Work to be completed | Reproduce the stretch of records from the start through the line containing "coord(92,440)", replacing "preset" with "profile" and leaving everything else unchanged.

(Records for locating described items)
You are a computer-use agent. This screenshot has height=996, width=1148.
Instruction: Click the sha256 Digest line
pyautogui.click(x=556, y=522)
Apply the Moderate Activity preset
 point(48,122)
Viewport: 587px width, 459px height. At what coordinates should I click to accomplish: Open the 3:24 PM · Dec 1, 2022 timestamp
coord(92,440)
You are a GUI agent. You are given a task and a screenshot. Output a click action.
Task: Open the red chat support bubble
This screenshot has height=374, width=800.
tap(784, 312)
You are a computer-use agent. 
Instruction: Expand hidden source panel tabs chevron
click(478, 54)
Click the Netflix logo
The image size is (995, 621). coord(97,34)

Response to the exercise |
You are a computer-use agent. This screenshot has height=996, width=1148.
Instruction: Click the sha256 Digest line
pyautogui.click(x=556, y=522)
Apply the Moderate Activity profile
 point(48,122)
Viewport: 587px width, 459px height. At what coordinates should I click to accomplish: Open the 3:24 PM · Dec 1, 2022 timestamp
coord(92,440)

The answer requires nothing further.